“We’re dealing with silos,” Dr. Mylonakis said. “Every time that we have a transfer, something is lost. The patient loses and that may make their other long Covid symptoms worse.”
For example, “if I’m an endocrinologist, I’m going to look at the blood sugar, I’m not going to look at the 14 other systems,” he said. “But the problem with the blood sugar may be because this person has such weakness and fogginess that they cannot go to the supermarket and get healthy foods, so they’re going to order pizza.”
Dr. Mylonakis said the unified nature of the Veterans system may actually make it better at coordinating care and sharing patient information among specialists, so for patients outside that system, the frustration and confusion may add considerable stress that aggravates their symptoms.
Still, the complexity of long-term Covid is abundantly evident within the Veterans system too.
“I have patients that get out of bed for 10 minutes to prepare a salad and they can’t eat it because they’re totally exhausted, so tired by the time they put a small salad together” said Dr. Al-Aly.
The research showed that Covid survivors were also more likely to be taking a spectrum of medications for their newly emerged health problems, including opioids, which Dr. Al-Aly said was concerning because it might portend another wave of opioid addiction problems in the future.
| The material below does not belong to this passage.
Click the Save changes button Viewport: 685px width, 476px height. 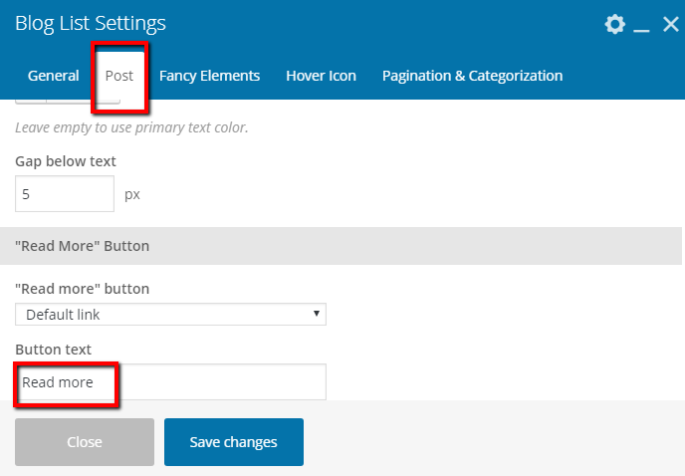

Dr. Al-Aly and his co-authors Yan Xie and Benjamin Bowe, both at Washington University in St. Louis, also analyzed records of 13,654 patients who had been hospitalized for their initial coronavirus infection. Unsurprisingly, they found that the sickest patients — those who needed intensive care — were at the greatest risk of long-term complications, followed by those who were hospitalized in regular wards, followed by patients who were never hospitalized.
Nonetheless, virtually every category of symptom — from chest pain to shortness of breath to diabetes to muscle weakness — were experienced by at least some of the people who were never hospitalized.